James Osborne was in the line. “The best part about it is that you can feel the love,” Osborne said as he walked away. He said he’s been homeless about 12 or 15 years.
Unlike the major Georgia homeless organizations that feed regular populations daily, Holmes’ is a small family operation run out of her little black sedan. They distribute meals a couple times a month, and hold occasional giveaway events for the needy at the holidays or back-to-school time. Sometimes they distribute blankets.
To make her own ends meet Holmes drives Uber. For funding the charity, her nonprofit takes donations. For the last three years, Holmes said, a personal injury law firm partially funds the work. At a tent table next to the lunch table, the law firm handed out sturdy plastic tote bags and bottles of sanitizer to the attendees, imprinted with the firm’s logo and phone number.

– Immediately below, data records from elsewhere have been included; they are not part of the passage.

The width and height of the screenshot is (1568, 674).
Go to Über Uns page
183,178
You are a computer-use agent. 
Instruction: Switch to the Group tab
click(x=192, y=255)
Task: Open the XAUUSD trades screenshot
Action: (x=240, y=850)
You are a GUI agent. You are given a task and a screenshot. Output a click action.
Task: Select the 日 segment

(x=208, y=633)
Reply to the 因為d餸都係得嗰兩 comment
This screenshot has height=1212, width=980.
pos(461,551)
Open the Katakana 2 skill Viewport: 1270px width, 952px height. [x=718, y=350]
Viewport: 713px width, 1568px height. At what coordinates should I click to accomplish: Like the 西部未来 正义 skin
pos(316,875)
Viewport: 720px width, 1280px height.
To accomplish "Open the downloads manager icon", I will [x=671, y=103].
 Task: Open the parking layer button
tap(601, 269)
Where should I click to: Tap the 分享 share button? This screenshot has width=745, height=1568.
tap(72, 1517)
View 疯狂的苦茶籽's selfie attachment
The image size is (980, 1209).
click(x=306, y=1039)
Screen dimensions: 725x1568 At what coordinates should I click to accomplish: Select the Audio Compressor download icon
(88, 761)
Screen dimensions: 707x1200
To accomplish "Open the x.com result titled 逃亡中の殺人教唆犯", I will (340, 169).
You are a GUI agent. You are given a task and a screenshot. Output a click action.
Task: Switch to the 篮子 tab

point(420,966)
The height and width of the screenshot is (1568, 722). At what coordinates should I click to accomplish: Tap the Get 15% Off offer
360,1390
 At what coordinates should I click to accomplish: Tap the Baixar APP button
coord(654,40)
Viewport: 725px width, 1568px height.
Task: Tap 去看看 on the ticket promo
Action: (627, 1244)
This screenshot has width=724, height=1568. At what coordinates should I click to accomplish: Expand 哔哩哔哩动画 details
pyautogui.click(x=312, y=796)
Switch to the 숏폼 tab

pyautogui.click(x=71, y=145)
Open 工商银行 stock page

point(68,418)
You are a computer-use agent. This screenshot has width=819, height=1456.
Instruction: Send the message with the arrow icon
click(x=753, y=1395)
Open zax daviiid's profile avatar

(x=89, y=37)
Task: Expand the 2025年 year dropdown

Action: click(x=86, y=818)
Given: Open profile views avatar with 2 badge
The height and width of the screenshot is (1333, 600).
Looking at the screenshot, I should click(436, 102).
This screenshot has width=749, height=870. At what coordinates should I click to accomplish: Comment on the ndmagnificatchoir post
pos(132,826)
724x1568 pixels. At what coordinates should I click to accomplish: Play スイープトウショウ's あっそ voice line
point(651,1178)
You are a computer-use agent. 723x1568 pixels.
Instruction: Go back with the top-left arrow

A smoke shop lends them use of its parking lot.
It all goes back to Holmes’ grandmother, Julia. After Julia died in 2008, Holmes was gutted. So was her mom.
Julia “had a place where people used to come, get food and rest. My grandmom was like the safe person. The safe house. She never judged,” Queon said. “Everybody who know her knows she was about love.”
They weren’t well-off. First that home was a apartment in the Bankhead area of Atlanta, then in the East Lake Meadows public housing development.
Holmes decided to start an organization to give back the way her grandmother did. In the eyes of Holmes’ mom, Pequena Thornton, Holmes’ charity saved her from destructive grief. It allowed her to be productive again, cooking for the events.
Pequena’s brother Marion Thornton is Julia’s oldest living child, and remembers the home well. “My momma, you could say was like a cat lady, but she was a person lady,” said Marion Thornton, now 65.
“Every time you’d go in there there’d be someone new,” he said. There was already 14 of us. There were people who they had everything but they preferred to come to our house.” In addition to her own 14 kids, the family says, Julia and her husband adopted two more, and also fostered more.
Marion Thornton recalls wanting to go home with schoolmates who had things at their homes that he didn’t have and might have wanted. Now he realizes, he says, that instead, his mom gave people not what they wanted, but what they needed.
Holmes’ registered her charity work as a nonprofit called Julia Hands of Love.
On Saturday, the people took their meals, maybe the swag, and then dispersed quickly. Down a sidewalk man pushed an older person on a rolling walker. A woman rolled away a baby stroller and walked a small child. People strolled across streets, into parks, into side streets. Almost as soon as the crowd convened, it was gone.
After it was all over, Queon said she felt great.
“I’m all grateful because I was happy to feed them on that day,” like her grandmother would have. “It’s doing everything to make her proud.”